FORMULES

Éditorial du numéro Hors série


L'INSOUTENABLE LÉGÈRETÉ DES CONTRAINTES

On peut parler d'une insoutenable légèreté de la contrainte. Cela fait plus d'un lustre que Formules, revue des littératures à contraintes, défend et illustre cette proposition paradoxale.

D'aucuns trouvent toute contrainte insoutenable, d'autres déplorent qu'elle aboutisse à des textes trop légers. Pour notre part, nous ne voyons pas comment un texte peut être soutenu s'il n'est pas fondé sur des contraintes, et nous pensons qu'un écrivain n'est pas obligé d'être lourd pour être sérieux.

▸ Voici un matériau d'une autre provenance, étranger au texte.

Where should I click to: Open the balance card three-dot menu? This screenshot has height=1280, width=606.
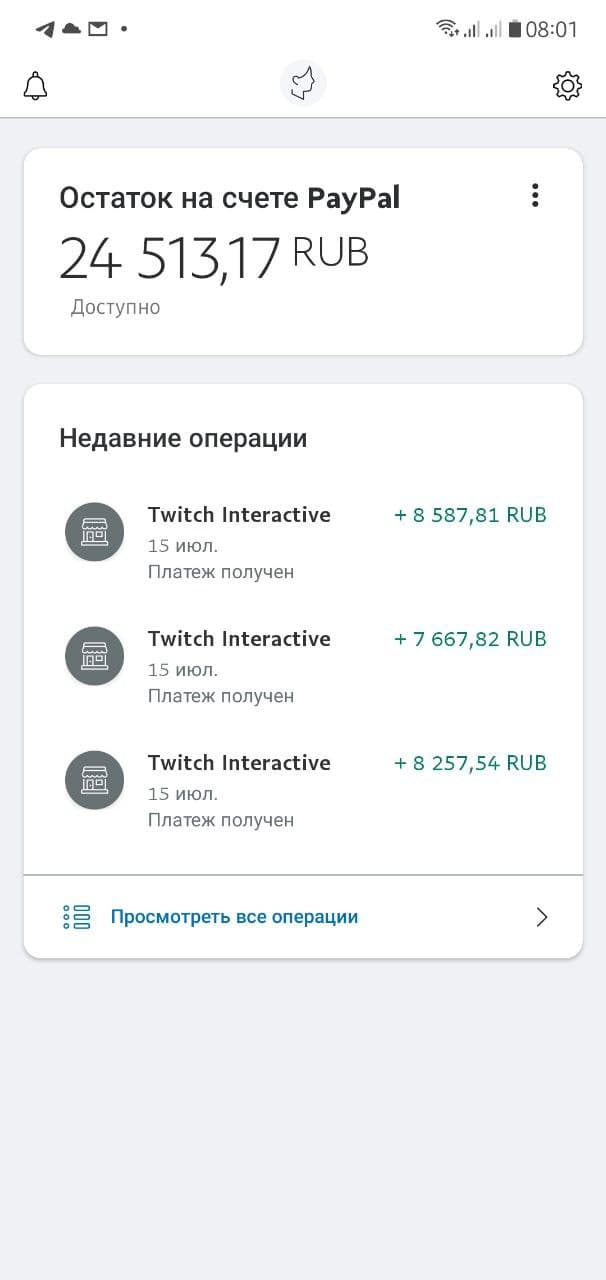click(x=535, y=195)
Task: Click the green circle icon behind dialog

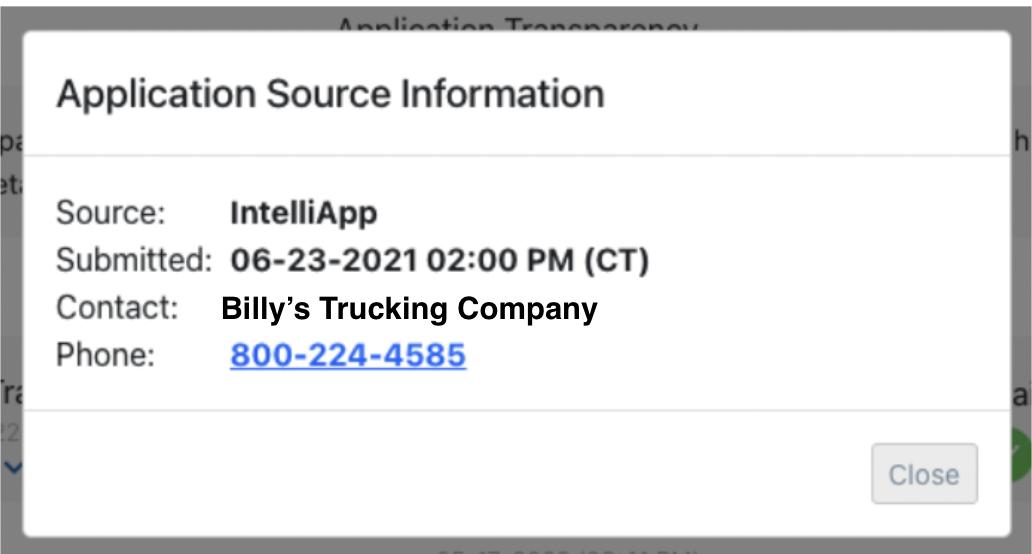Action: tap(1021, 454)
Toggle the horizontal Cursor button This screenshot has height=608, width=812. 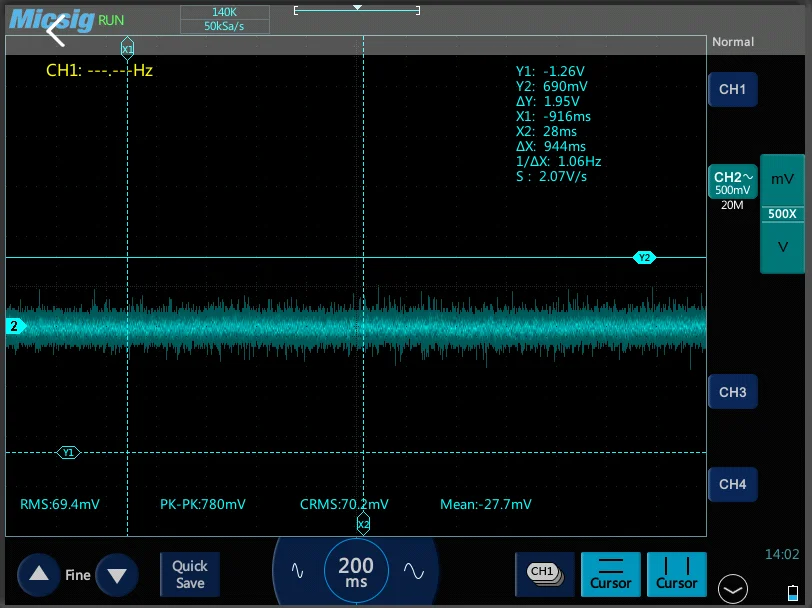[x=610, y=573]
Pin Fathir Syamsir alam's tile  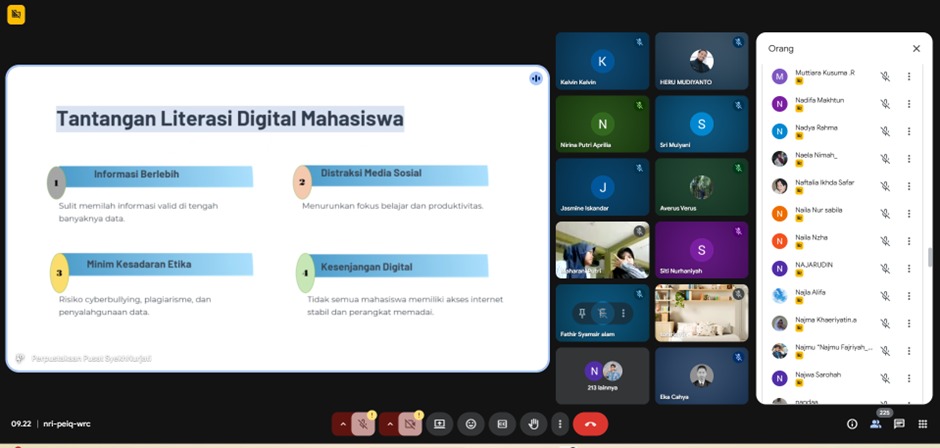click(581, 313)
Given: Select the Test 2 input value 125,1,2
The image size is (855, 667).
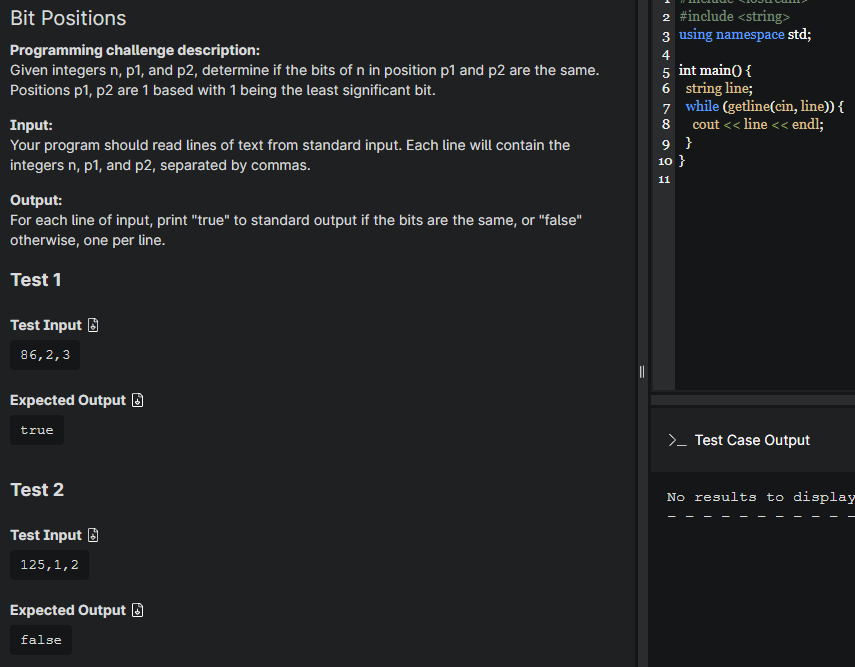Looking at the screenshot, I should pyautogui.click(x=49, y=564).
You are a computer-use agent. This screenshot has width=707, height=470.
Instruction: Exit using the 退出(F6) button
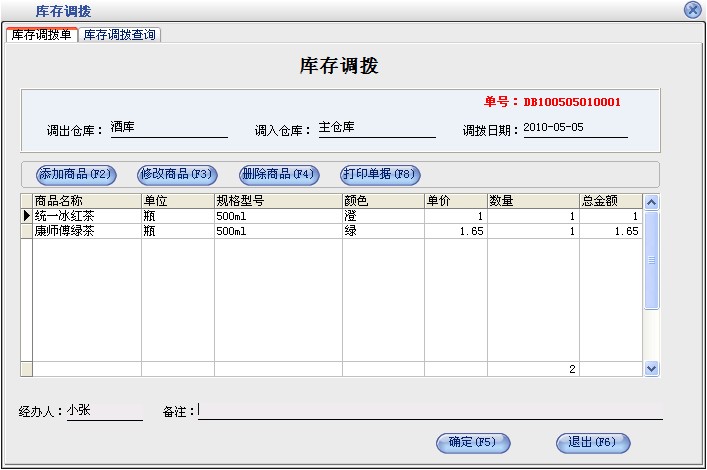click(593, 442)
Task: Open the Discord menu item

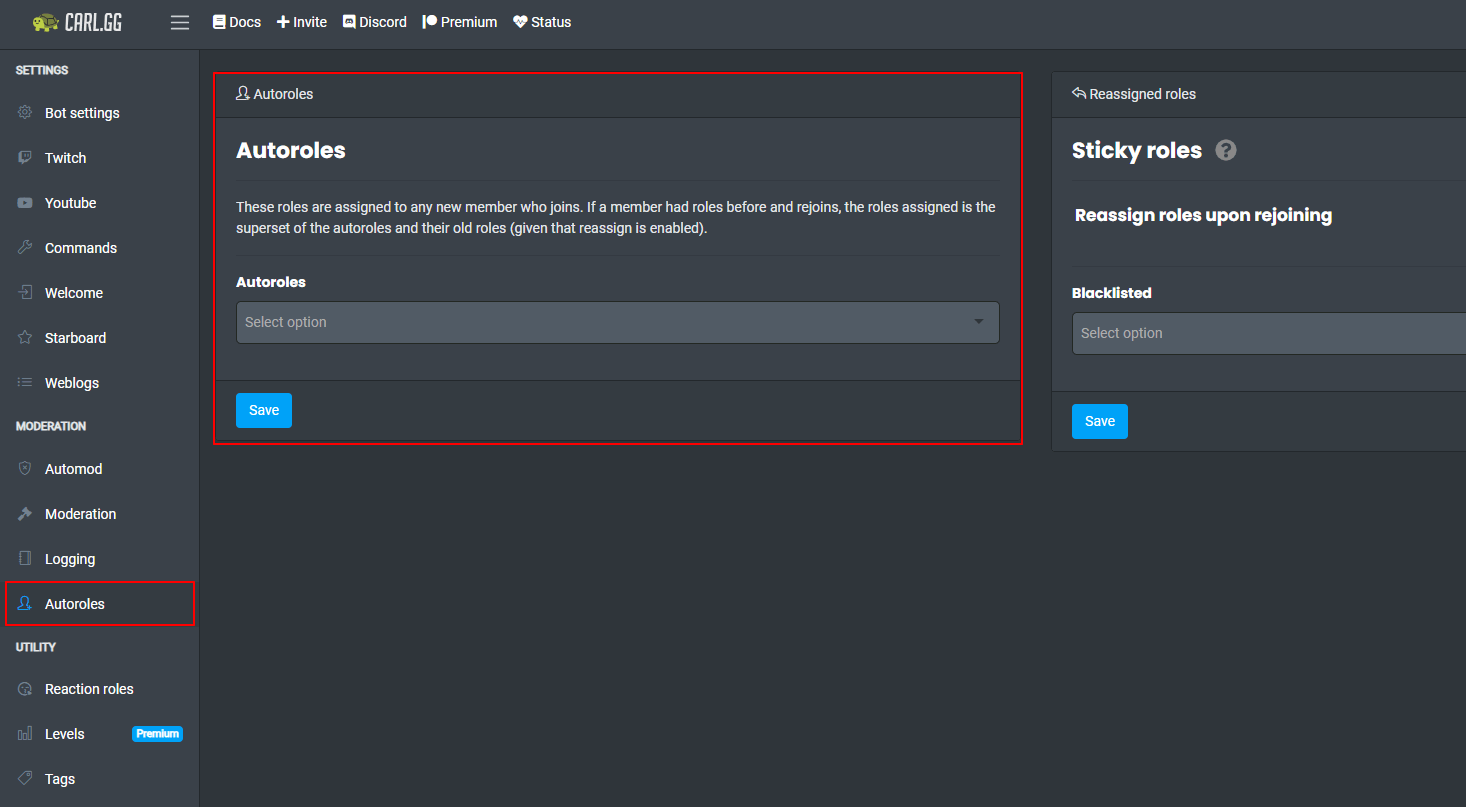Action: (375, 21)
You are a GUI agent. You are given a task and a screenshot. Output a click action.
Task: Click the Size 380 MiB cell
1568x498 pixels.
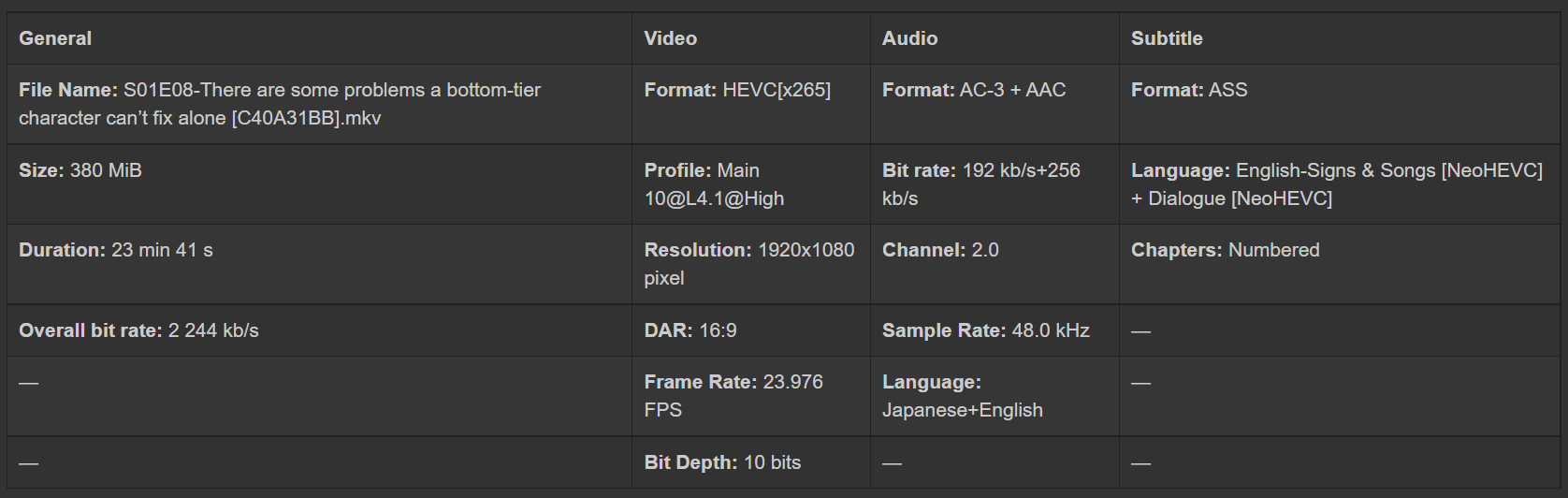[80, 170]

Ce numéro hors série est consacré aux jeux littéraires. Nous avons écarté les jeux littéraires au sens étroit, au profit de textes relevant d'une littérature à la fois ludique et expérimentale. Les textes qui suivent, qu'ils soient en prose ou en vers, ou qu'ils relèvent d'une zone intermédiaire, ont été retenus parce qu'ils nous paraissent « tenir », poétiquement parlant.

En ouverture, Hervé le Tellier, membre de l'Oulipo et fan de la Joconde, nous donne un texte inédit sur les noms propres et leur destin, tandis que Jean-Bernard Pouy, bien connu pour ses romans noirs, poursuit la veine parodique de ses interventions sur les ondes de France Culture, dans l'émission « Des Papous dans la tête ».

Après ces jeux dans la prose, les textes qui suivent obéissent à des contraintes plus sévères, ce qui n'empêche pas qu'ils puissent eux aussi faire sourire ou rire. Ces contraintes — ou ces jeux, c'est tout un — portent respectivement sur la phrase, le mot, la syllabe et la lettre, selon une progression qui va du composant linguistique le plus global au plus élémentaire.

Certains des auteurs mobilisés indiquent en note leur contraintes, d'autres préfèrent les garder pour eux et laisser au lecteur le plaisir de les deviner.

Cette dernière option est celle qu'a prise Michel Clavel, qui nous donne un jeu sur les phrases dont la contrainte génératrice est facile à découvrir si l'on relit ce texte à partir de la fin, d'autant que le titre met sur la voie de son explication.

La rubrique consacrée aux jeux sur les mots s'est concentrée sur une grande oubliée, la rime. Armel Louis, auteur d'un dictionnaire Robert des rimes qui est sans équivalent, joue avec leur forme en alignant des interjections monosyllabiques, tandis qu'Alain Chevrier joue avec leur sens dans un poème aux rimes homophones homographes.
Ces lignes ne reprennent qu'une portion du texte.